As for the garbage, I found that a combination of truncated binary and
RLE was able to represent my sample data with an average of around 9
bits. The mechanism is as follows:
A single bit represents whether the current position is a new hole
position or a repeat of the previous one. A value of 0 is followed by
the new hole position represented in truncated binary (~3.4 bits),
while a value of 1 indicates no hole change. 1 values can be extended
indefinitely.
This naturally is a bit wasteful on games with 100% garbage, so the
RLE component could be made selectable when appropriate.
Finally, the issue of garbage coloring came up, though I'm not
entirely sure I like the feature in the first place. It's interesting,
but doesn't provide any information you can particularly act upon -
and may be distracting and confusing for players coming from pretty
much any other game. That discussion belongs in another thread,
though ;)
I believe a simple way to encode garbage coloring would be as a stream
separate to the garbage positioning. This has the potential to waste a
few bits of redundant RLE data, but has the benefit of being easy to
exclude as well as being very compact when the colors do not change
often (which is often the case after a game has gotten past the
opening). Move-to-front again comes in handy here, as we can then
represent the most common garbage colors with all of two bits. One
sample encoding might be: 00, 01, 100, 101, 110, 111 to represent
values from 1-6 (you will not receive garbage of your own color, but
gray takes its place). This could be extended or even decided on
programmatically using something like golomb codes, though I believe
it is beneficial to guarantee the first two values to be two bits.
Testing on actual game data will bear out the truth of all this.

══════════

Written task: Continue the forum post on encoding garbage positions and colors from its last sentence.

══════════

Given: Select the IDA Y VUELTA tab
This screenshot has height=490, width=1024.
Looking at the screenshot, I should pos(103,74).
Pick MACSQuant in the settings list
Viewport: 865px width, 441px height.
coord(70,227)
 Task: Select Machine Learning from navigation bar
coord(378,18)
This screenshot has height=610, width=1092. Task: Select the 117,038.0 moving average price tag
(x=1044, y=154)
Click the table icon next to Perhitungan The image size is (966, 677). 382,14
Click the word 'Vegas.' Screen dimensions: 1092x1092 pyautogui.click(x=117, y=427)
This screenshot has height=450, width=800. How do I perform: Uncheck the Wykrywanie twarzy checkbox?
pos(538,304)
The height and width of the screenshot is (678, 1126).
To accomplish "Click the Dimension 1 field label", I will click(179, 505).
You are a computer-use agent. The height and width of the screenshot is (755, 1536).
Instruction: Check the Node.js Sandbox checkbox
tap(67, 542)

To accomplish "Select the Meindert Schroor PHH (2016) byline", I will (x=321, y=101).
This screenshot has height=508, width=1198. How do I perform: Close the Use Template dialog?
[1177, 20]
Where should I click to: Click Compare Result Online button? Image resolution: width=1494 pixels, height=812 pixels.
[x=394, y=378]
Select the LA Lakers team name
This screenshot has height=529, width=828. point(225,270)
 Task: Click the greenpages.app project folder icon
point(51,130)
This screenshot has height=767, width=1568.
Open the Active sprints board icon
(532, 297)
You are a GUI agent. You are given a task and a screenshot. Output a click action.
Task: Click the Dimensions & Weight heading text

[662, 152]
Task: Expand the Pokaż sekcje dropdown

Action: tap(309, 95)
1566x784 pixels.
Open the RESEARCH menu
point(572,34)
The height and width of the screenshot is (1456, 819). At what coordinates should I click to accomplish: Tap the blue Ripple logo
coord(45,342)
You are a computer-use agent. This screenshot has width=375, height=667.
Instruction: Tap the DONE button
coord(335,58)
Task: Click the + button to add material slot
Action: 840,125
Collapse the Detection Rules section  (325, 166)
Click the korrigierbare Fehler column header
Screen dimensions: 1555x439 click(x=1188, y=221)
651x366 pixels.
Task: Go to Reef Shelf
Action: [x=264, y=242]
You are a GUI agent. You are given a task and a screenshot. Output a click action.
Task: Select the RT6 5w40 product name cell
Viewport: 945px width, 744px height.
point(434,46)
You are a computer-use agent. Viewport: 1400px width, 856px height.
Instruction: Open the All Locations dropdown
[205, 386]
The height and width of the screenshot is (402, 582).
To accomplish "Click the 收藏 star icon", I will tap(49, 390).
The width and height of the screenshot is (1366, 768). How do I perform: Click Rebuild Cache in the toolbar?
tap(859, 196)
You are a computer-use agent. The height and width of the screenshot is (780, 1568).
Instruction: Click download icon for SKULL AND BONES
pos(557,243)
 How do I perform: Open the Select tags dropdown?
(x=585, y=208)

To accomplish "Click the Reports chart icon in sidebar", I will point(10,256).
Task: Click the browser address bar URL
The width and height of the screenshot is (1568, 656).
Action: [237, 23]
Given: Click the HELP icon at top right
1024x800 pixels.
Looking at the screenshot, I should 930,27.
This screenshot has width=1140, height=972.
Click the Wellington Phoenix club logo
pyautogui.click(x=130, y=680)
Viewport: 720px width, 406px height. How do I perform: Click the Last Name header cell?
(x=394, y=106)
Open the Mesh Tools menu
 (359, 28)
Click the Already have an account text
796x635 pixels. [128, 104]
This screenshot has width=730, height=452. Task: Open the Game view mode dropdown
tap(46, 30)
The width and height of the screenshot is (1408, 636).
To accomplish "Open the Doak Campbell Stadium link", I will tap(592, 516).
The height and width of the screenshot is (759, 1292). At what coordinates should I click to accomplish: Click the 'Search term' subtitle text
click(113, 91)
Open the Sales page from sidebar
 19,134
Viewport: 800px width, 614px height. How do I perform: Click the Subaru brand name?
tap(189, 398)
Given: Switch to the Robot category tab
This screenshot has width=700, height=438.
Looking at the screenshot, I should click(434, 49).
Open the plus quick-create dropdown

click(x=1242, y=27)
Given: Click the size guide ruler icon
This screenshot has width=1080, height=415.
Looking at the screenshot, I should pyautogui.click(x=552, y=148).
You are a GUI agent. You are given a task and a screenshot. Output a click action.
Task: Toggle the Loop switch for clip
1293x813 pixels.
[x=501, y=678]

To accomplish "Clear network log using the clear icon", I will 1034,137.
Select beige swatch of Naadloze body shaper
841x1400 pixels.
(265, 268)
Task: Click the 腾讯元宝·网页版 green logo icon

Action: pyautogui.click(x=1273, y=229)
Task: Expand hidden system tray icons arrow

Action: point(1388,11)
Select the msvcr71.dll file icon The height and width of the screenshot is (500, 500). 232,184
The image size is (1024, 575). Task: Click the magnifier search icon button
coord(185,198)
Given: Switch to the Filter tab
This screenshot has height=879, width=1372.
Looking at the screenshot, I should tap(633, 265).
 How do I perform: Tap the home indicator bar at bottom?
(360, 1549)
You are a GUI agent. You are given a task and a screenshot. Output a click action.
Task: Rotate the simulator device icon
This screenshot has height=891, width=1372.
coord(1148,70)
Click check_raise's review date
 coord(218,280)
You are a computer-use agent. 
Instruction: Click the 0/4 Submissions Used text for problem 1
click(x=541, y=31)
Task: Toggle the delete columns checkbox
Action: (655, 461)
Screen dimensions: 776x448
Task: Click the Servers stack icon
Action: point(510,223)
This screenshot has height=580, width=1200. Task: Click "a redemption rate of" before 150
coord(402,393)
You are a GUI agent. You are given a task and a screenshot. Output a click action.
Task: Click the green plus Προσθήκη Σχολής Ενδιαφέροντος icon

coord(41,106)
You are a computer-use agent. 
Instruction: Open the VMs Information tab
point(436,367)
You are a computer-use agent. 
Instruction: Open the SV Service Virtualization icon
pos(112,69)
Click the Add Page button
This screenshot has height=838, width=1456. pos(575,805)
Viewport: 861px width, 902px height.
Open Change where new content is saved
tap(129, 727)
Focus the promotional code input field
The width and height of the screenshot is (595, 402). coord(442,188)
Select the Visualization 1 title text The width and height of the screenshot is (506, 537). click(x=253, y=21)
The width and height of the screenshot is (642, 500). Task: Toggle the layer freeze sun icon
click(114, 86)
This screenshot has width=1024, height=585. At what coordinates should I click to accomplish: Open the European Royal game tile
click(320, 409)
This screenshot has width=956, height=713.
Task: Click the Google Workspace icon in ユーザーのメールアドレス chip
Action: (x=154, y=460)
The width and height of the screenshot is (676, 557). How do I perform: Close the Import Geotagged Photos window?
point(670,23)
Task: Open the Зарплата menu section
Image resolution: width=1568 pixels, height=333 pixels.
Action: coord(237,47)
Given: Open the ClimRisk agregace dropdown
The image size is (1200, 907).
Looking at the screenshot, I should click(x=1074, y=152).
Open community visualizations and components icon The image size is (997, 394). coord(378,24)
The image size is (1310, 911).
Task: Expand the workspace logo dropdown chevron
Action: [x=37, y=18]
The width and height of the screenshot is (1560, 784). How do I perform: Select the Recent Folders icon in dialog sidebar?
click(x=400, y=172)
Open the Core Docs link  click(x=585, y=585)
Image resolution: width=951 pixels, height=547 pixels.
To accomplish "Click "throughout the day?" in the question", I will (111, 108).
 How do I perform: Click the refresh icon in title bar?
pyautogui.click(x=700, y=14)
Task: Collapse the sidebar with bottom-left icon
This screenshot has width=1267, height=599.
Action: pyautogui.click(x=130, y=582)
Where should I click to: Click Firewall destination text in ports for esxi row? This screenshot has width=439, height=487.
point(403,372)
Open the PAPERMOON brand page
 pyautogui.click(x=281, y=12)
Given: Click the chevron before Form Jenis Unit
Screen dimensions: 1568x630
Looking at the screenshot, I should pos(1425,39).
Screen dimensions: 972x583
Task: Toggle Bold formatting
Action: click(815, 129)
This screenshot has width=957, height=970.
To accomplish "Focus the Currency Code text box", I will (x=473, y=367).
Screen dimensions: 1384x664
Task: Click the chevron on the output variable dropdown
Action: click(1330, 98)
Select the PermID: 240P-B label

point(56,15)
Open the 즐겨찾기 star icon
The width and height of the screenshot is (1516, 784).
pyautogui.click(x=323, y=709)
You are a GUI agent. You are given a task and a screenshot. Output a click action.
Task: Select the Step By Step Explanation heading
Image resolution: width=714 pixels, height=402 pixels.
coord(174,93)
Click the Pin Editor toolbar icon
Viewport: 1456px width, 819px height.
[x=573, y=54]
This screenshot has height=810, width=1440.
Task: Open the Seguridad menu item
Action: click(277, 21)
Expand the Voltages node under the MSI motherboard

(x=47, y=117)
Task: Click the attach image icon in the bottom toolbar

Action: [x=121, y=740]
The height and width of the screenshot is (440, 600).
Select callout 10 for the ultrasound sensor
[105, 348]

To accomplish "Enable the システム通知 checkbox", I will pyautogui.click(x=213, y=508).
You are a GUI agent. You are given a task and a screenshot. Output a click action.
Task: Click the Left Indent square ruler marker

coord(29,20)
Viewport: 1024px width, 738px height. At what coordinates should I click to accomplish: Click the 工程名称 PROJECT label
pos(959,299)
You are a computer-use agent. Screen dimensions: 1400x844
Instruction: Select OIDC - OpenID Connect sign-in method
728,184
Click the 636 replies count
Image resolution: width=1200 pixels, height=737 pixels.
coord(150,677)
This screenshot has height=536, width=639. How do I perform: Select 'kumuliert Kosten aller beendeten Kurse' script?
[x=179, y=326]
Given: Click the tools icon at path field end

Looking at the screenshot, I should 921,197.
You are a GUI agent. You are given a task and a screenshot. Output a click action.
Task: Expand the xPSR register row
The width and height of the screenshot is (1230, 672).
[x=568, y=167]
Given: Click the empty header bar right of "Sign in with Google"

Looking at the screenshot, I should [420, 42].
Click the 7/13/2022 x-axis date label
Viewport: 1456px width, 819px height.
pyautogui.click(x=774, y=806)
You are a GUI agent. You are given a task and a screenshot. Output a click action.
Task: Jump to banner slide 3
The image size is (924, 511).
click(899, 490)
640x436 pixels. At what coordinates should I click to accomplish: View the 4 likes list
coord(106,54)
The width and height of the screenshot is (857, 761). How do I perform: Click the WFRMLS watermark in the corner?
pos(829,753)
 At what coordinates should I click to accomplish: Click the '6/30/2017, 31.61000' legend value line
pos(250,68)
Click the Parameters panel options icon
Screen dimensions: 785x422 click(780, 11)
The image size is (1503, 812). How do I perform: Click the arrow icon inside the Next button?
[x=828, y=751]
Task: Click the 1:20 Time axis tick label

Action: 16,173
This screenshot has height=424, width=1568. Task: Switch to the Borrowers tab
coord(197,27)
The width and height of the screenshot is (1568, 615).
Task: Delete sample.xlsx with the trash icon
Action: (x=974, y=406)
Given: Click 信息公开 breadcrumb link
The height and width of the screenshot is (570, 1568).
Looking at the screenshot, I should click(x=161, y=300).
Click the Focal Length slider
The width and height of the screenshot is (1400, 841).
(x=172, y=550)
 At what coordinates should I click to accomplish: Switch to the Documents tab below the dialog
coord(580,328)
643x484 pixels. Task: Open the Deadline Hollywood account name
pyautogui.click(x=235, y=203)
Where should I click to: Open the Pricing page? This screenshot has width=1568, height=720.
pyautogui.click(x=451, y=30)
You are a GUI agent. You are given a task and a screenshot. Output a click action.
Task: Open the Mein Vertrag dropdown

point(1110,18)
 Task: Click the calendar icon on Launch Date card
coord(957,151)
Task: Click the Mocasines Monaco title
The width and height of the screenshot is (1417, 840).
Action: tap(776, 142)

══════════

Exercise output:
I have some ideas about representing the active piece too, but no real
data to test it with. I am currently looking at representing the
current piece as one of pieces*rotationstates values; its position can
be given by an offset from the spawn location on the x-axis, and an
offset from either the spawn location or the ghost piece position on
the y-axis. This should enable both the x and y values to frequently
be small for many cases. In the x-axis case, many pieces cannot occupy
the full range of 10 squares, and so encoding as an offset from the
center naturally avoids the largest numbers for pieces that cannot use
them, saving bits. In the y-axis case, most of the time the piece will
either be at spawn height (0g) or near it (1g), or at the bottom (firm
drop), enabling those values to be small most times too. Statistical
data may help to decide on the most compact encoding for this use-
case.
------
How this all affects the game design and responsiveness in netplay...
Since it appears to be so cheap to represent a field's gamestate,
protocol overhead and even *TCP* overhead may in many cases add more
data to a packet than the packet contains. Delta encodings are
logically useful, but should we choose to broadcast entire gamestate
(because we can!) at a fast rate (~5kb/sec at 60fps, which is
unnecessary), certain advantages appear.
For one, TCP guarantees the ordering of packets, but that is not
useful to us if we aren't using deltas. Dropped packets will introduce
a delay of at least the round-trip time between client and server
before the data stream continues with TCP. Should we choose to use
something like UDP, with entire gamestate updates, it enables us to
recover faster from lost packets - since no negotiation need happen at
all. The combination of small data size and UDP streaming should make
for the most responsive remote stream of another player's Tetris field
that the game has ever seen.
The downside to UDP is that we would likely need to implement our own
congestion control. ECN-enabling the system would be useful, but we're
talking about, for best effect, re-implementing many features that TCP
already has. There are some other protocols which might have available
libraries that we can use. The important part is that we would not
require ordered packet delivery, nor would we care about packet loss.
In such a case, the game data would need to be streamed separately
from the actual control data. It would make sense to perhaps piggyback
notification of things like attacks sent in these messages, while
duplicating them across a reliable TCP connection. In this way, there
wouldn't be situations where attacks are added to your queue visibly
later than the opponent clearing the lines due to the TCP and UDP
streams not being in synch - but the TCP stream guarantees delivery in
case the packet containing the notification gets dropped. There is
much that could be done in the protocol to allow for some redundancy
in the interests of speed and response.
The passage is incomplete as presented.